I understand their skepticism. After all, they’ve been taught repeatedly that the spontaneous generation of life — at least as proposed by the ancients — is ‘dead’ wrong.
So, to nudge them toward an answer, I tell them a story…
Building a Living Person from Dead Stuff
Imagine you just found out you’re pregnant. This will be easier for some of you. The rest of you, just do the best you can.
Now, imagine you walk into a grocery store and start looking around. Here’s what you might be thinking: “Wow! Look at all this dead stuff. Dead animal parts, dead fish, dead plants, dead fruit, and a bunch of mixed-up dead stuff in boxes and cans.”
You smile. A warm feeling comes over you, and you say to yourself, “These are the raw ingredients I’m going to use to make my baby! I’m going to buy a bunch of this dead stuff, dissolve it into its fundamental ingredients, and use those dead ingredients to build a living human being.”
So, you fill your cart — thank goodness you didn’t get the one with the wobbly wheel again — pay for your dead stuff, and head home.
That evening you start to make dinner. Because you’ve read some articles online, you know that there might be some unwanted living stuff on your dead stuff, like the bacteria and fungi that cover all the surfaces in your home (including you). So, you diligently wash your dead plants and carefully cook your fish until it reaches a temperature that should kill any living stuff on the dead stuff.
Having done your best to remove all forms of life from your meal, you sit down to eat. (“Wow, I wish I could have a glass of Chardonnay,” you think.)
As you eat, your body’s going to take a few final precautions to make sure there’s no residual living stuff in your food. About half a dozen antibacterial agents in your saliva and a solution of hydrochloric acid in your stomach should finish the job.
Once your dinner passes through your stomach and gets into your small intestines, it’s been reduced to a soupy solution of its basic ingredients, none more special than those you’d find in a high school chemistry lab: simple sugars, amino acids, miscellaneous other small molecules, and a variety of elemental atoms (like calcium, sodium, and potassium).
Now something interesting happens.
While they’re in your digestive system, all those ingredients are (technically speaking) outside of your body. In fact, from a biological perspective, they’re as much outside of your body as they were when you were holding the fish and vegetables in your hands.
The ingredients aren’t actually inside your body until they pass through the layer of epithelial cells covering millions of tiny finger-like projections — called villi – that line your small intestines. Once inside the villi, they’ll get absorbed into the capillaries nested there. That will begin their journey around your body. As they travel, they’ll leak into every nook and cranny, including around your developing embryo. There, the ingredients will begin spontaneously interacting with the chemicals that preceded them, guided only by the basic laws of physics.
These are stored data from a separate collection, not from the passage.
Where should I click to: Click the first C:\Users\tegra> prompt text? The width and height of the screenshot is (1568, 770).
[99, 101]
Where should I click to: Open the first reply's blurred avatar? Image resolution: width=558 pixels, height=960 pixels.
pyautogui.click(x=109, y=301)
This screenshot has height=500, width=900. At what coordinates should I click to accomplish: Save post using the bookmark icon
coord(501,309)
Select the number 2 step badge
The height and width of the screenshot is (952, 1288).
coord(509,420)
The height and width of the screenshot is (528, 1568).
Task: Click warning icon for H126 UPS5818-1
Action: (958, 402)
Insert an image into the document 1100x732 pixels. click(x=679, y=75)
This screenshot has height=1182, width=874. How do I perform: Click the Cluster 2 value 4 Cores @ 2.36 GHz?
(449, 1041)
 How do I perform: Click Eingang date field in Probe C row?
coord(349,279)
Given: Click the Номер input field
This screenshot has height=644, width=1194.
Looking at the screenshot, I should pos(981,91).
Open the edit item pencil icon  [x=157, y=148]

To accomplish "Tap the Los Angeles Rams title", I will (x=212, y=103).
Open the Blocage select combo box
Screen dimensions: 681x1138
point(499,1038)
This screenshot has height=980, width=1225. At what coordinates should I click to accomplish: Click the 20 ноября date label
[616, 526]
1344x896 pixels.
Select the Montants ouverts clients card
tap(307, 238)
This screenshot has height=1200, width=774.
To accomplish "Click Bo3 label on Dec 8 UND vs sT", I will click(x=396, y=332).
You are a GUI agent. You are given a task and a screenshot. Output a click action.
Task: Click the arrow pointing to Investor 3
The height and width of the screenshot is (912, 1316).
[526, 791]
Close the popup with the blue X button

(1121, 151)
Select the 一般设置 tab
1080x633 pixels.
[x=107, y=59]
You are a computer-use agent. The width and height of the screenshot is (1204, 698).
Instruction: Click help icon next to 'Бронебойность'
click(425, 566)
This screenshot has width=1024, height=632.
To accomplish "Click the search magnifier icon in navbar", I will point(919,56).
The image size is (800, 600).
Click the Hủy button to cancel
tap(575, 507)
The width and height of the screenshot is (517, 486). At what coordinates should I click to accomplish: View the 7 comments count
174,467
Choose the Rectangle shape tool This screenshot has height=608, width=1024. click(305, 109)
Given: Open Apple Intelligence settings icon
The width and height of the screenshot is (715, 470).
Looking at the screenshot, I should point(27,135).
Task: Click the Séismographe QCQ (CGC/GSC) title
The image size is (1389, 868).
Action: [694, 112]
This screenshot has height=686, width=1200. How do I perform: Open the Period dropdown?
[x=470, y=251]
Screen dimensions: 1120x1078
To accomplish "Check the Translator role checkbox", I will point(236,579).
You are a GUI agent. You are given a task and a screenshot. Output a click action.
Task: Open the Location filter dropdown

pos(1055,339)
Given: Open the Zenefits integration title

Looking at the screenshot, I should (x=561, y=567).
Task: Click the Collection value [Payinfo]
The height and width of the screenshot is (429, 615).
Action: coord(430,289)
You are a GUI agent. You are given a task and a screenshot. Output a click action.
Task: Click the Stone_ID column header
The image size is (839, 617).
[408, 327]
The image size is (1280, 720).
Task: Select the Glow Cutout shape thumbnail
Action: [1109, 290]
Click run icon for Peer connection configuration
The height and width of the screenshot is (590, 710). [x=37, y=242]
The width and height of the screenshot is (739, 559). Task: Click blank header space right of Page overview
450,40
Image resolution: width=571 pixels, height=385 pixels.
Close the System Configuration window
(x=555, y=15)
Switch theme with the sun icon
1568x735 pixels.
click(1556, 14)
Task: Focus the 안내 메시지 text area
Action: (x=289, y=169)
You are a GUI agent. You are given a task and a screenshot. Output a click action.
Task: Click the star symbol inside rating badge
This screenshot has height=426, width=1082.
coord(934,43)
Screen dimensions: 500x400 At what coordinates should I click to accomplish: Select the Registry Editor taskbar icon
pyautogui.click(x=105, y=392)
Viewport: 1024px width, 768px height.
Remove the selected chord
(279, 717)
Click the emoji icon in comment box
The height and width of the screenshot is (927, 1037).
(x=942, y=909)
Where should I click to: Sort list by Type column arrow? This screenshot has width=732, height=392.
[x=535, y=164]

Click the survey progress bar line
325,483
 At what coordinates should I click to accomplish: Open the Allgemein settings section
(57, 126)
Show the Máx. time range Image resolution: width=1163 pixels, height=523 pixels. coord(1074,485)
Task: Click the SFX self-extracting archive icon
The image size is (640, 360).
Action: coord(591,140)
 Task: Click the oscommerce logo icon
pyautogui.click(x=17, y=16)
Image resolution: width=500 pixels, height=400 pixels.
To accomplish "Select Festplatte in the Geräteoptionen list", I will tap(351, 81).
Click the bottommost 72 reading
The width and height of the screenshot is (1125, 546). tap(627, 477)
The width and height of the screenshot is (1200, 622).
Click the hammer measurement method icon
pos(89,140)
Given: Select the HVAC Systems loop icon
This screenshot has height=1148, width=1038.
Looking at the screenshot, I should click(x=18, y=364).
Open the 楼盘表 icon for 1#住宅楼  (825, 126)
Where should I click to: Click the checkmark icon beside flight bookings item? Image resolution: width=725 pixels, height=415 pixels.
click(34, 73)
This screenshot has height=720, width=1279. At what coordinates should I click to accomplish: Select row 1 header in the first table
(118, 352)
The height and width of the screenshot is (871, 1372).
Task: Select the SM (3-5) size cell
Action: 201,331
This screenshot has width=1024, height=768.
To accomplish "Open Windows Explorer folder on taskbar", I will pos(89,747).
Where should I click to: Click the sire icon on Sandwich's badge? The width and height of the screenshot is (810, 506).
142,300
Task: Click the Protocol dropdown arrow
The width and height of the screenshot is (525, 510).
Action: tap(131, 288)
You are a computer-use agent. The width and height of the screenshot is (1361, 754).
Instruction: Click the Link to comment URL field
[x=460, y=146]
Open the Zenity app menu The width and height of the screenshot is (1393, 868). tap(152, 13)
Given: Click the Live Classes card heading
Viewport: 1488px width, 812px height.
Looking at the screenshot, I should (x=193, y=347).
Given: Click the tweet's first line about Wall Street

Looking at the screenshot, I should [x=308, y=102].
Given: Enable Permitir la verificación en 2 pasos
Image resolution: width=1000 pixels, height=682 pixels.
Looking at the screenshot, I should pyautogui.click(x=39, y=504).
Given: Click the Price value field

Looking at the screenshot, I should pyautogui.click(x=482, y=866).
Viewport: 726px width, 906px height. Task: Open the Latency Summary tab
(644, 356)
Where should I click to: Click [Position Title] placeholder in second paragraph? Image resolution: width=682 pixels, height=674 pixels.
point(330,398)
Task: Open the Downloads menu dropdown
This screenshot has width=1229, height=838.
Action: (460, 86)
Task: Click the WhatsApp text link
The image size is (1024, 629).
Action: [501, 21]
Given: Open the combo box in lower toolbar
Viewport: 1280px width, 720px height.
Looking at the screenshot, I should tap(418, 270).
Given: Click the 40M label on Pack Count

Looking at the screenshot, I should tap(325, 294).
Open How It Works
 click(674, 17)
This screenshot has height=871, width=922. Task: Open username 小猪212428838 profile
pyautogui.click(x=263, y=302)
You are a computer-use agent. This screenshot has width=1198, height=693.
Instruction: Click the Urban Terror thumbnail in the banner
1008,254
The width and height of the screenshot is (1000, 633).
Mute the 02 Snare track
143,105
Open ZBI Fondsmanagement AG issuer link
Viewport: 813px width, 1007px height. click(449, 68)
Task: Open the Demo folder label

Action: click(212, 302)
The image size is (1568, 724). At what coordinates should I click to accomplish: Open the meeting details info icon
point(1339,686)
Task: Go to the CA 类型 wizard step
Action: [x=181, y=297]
As the chemistry proceeds, chemical bonds will be made and broken, and molecules will be reconfigured. Some will be dismantled into their component parts, and others will be assembled into progressively more complex arrangements.
Although undirected in the evolutionary sense, none of these processes are random. In fact, the’ll be strongly constrained by several critical factors. First, the mix of biological ingredients is quite limited: about 96% of your body weight — and most of the food you eat — consists of just four elements: oxygen, carbon, hydrogen, and nitrogen. The rest is composed of a small number of additional elements, mostly in trace amounts.
Second, due to the physicochemical properties of the atoms and the resulting configurations of the molecules they construct, the ingredients can only participate in a limited range of interactions. Although functionally diverse, biochemical transformations are governed by a small set of reaction types — typically classified as just seven.
Third, and most critically, the formation of molecules proceeds incrementally from simpler, already-constructed units. Consequently, each molecular structure has an assembly index — a measure of how many distinct steps are required to construct it from basic building blocks. As such, biological complexity does not emerge through unconstrained or purely random reactions, but rather through a historically contingent, non-random process. New molecular arrangements can only emerge from what already exists, with each step adding to a growing lineage of structural complexity. This history-dependence imposes a strong directionality on biochemical processes, distinguishing biological systems from random chemical networks.
Consider Sara Walker’s Lego® analogy. Imagine you have a box of blue and yellow Legos. I ask you to build some structures by randomly selecting two pieces, connecting them in any way they fit, and then putting them back into the box.
First, what you can build will be limited by the materials you have — you can’t build anything red because you don’t have red Legos. Second, you’re constrained by structure — Legos only connect in certain predefined ways. Similarly, atoms form bonds based on fixed physical and chemical laws which limit the kinds of molecules they can form.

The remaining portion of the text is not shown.